CEO on being in the business of building relationships

The key to professional success is putting others first, says industry head

CEO on being in the business of building relationships

Dale Vermillion, founder and chief executive of Mortgage Champions, is known in his industry for working to improve people’s financial situation and, ultimately, their lives. In this interview, he tells Mortgage Professional America about how his nearly 40-year career is inspired by a simple philosophy: “Others first.”

The son of a construction worker from northern Illinois, Vermillion himself went into construction after high school and was motivated by a co-worker’s comment: “You talk a lot – you ought to be in sales.” He moved on to sales, and later had the opportunity to join large companies such as Transamerica Financial Services and Sears Consumer Finance. Due to frustration with corporate politics, he established his own firm, Vermillion Consulting, which he described as a worthwhile risk.

“I would encourage anybody, if you’ve got that entrepreneurial heart – and I know I always had that spirit – take advantage of it, jump in and try something that you didn’t think you could ever do,” he said.

At this stage of his career, Vermillion has worked with hundreds of clients and is a mentor to younger people in the housing industry. Believing that industry professionals should look out for the interests of others and not only their own, he says that loan officers make a mistake when their approach is transactional instead of relational.

“I’ve always been a believer that […] we were put on this planet not to make ourselves successful, but to make the people around us successful,” he said. “Zig Ziglar [talked about how] your success will be really based on how many other people you help make successful, so that’s our mindset.”

Vermillion also notes how the industry is becoming “very tech heavy” and says that getting a loan without ever talking to another person is a problem. For him, buying a house is “the largest single financial transaction most people ever go through in their lifetime,” which means that mortgage applicants need someone who can guide them through the process. Technology should only complement human efforts to provide customers with good advice, he said.

Another common mistake that he has noticed in the business is the tendency to quote rates without considering other factors that could affect customers’ decisions.
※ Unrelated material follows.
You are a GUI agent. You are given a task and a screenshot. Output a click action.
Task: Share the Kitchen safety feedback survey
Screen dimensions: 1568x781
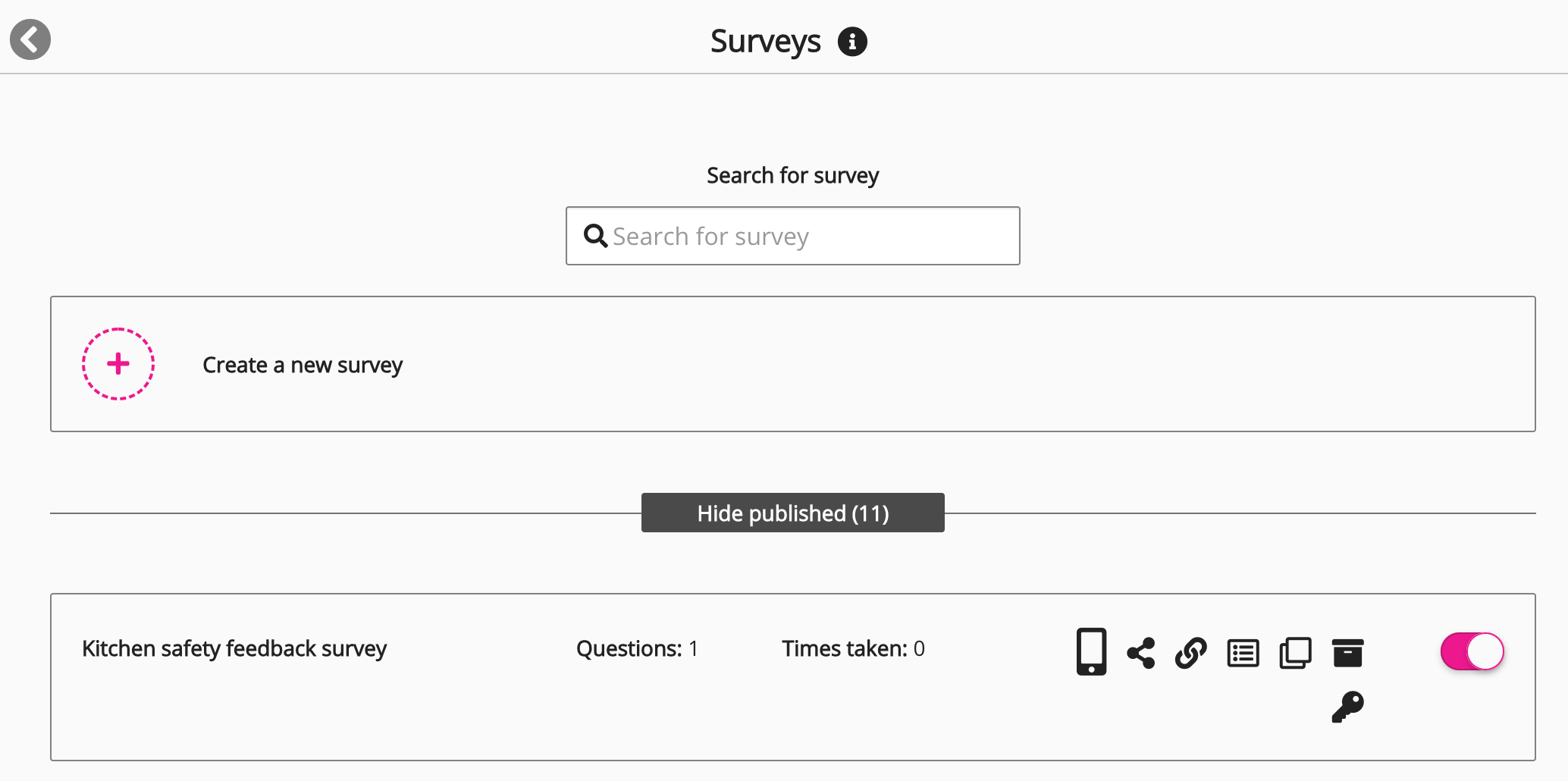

In any sales transaction, emphasizing only the product price is not enough, he said. Rather, salespeople must show the benefits of the deal so they can build a relationship with their clients.

To be successful in this business, young professionals have to remain teachable: “[In a lot of meetings], you’re always going to see those people that think they’re the smartest person in the room every time. And you know what? I’ve been around a lot of places, I’ve worked with a lot of people, and I never think I’m the smartest guy in the room. I always know I can learn from somebody who’s sitting to my right or to my left. […] Markets are changing. Customers are changing. Products are changing. You’ve got to have a teachable spirit and learn. […] There’s so much knowledge out there that can be gained if you’re just willing to constantly learn and adjust,” he says.

Vermillion’s insights are also recounted in his book, Navigating the Mortgage Maze (2009), which is aligned with his goal to help clients simplify the loan process, get out of debt quickly, and make a difference for their families.